Domaine de la Bongran, Cuvée Levroutée, Mâcon-Villages 1999. 14%
The first wine that clearly show botrytis flavours, but vinified to dryness rather than left sweet. “Tres Mur” says Jean. Yes, very soft and subtle, a dry white with just a small percentage of noble rot that adds complexity and a unique character. “We made a special selection in the vines during the harvest”, he says. There are botrytis tones of orange peel and honey, exotic tropical fruit like pineapple and kiwi and finally some delicious hazelnut brought on by bottle age. The palate also has a wonderful flavour hard to pin down. “Truffles in butter”, says Jean, nailing it instantly. Just a hint of residual sugar, a stunning and unusual wine with perhaps another 10 or 15 years ahead, made in only small quantities.
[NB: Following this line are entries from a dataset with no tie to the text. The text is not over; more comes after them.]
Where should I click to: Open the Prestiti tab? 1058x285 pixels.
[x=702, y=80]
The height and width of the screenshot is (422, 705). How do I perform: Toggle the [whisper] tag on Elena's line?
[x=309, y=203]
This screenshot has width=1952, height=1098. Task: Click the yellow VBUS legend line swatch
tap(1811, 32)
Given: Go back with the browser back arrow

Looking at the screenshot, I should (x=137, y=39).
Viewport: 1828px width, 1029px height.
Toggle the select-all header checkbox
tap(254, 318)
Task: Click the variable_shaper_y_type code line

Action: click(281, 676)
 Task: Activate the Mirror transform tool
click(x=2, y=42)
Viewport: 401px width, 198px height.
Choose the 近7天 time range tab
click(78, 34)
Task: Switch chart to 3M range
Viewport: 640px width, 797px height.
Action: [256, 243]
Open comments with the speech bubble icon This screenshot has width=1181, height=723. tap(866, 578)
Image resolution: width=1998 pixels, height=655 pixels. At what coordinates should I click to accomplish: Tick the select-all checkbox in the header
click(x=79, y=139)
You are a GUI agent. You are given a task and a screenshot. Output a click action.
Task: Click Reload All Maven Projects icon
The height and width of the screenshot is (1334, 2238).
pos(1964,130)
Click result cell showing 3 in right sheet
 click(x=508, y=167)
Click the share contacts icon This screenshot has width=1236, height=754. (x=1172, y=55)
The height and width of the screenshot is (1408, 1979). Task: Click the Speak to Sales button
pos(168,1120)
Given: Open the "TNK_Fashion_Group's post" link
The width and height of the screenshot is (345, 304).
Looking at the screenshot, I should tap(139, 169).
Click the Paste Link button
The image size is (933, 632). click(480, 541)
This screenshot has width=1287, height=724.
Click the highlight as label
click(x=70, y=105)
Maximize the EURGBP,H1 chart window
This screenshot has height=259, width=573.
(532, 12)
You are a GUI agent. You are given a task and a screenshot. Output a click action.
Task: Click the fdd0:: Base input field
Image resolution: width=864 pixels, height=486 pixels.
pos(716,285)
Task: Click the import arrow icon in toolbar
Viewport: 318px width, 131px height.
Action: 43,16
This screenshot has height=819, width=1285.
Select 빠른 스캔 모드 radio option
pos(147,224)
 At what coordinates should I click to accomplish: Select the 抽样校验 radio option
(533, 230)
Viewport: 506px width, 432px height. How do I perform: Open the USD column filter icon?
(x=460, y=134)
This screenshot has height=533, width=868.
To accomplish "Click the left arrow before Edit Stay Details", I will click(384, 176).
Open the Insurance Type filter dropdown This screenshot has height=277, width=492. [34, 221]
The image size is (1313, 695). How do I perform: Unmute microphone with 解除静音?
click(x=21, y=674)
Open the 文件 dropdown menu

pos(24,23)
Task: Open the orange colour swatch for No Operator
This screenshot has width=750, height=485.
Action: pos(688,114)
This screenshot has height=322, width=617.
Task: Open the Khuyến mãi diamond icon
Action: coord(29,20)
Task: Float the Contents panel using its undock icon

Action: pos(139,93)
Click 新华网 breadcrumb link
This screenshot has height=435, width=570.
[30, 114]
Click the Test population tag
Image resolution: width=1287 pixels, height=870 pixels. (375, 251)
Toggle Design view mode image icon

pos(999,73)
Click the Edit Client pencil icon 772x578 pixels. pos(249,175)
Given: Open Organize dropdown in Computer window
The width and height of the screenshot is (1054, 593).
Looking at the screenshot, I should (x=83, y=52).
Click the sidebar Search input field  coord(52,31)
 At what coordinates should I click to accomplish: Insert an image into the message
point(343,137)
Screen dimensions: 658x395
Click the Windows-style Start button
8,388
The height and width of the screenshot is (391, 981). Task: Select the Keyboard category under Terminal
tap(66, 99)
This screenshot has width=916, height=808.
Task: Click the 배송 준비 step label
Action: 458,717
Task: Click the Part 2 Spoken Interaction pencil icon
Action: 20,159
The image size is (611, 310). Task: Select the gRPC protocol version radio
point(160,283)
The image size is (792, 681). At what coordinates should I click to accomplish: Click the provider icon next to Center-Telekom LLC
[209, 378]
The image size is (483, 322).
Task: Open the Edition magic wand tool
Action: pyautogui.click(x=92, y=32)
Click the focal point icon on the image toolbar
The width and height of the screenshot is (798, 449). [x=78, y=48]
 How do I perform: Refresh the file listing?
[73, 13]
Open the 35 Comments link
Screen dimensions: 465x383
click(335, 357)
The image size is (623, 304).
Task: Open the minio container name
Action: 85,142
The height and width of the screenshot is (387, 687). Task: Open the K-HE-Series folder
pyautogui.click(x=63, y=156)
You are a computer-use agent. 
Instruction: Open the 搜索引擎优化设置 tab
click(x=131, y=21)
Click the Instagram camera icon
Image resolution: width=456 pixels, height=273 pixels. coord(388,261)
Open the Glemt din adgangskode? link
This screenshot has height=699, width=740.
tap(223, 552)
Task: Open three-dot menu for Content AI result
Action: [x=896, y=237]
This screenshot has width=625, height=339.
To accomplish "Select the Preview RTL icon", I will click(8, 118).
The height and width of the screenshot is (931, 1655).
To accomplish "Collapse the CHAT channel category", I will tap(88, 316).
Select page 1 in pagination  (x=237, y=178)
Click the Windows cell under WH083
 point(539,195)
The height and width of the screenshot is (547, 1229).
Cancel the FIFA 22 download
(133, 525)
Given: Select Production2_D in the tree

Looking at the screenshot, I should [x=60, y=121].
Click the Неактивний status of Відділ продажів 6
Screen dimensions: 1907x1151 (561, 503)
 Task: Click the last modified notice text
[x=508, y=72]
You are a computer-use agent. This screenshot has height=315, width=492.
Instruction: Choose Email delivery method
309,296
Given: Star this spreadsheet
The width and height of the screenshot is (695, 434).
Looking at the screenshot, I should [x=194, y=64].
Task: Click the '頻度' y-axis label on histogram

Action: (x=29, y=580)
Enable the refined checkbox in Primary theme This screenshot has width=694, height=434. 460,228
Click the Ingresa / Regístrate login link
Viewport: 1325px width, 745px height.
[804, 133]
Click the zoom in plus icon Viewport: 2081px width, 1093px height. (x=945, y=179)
Domaine de la Bongran, Cuvée Botrytisée, Mâcon-Villages 2001, 13.5%
The ultimate Bongran wine and a fine way to finish. 2001 was a year when a larger part of the harvest was affected by noble rot. This “Grand poirriture” allowed Thévenet to produce this deliciously dense sweet wine. All the botrytis hallmarks are here; voluptuous intensity and a complex array of flavours including that Truffle flavour that lasts minutes. Evolves and opens up in the glass over 30 minutes. Medium sweet, it is perfectly balanced by the acidity. Then Thévenet asks, “Ok then so how many grams of residual sugar?” There’s such weightless balance with the acidity it’s hard to tell. “Eighty”. With minute quantities made, it’s not cheap. But if there is a Montrachet of the Mâconnais, this it.
Chardonnay isn’t known for its affinity with botrytis, and certainly not in Burgundy! The more usual French suspects are Chenin Blanc in the Loire or Sémillon from Bordeaux. Someone needs to rewrite those textbooks. Think you know Chardonnay? Think again. Those wanting to experience the excitement of the Mâconnais should start here.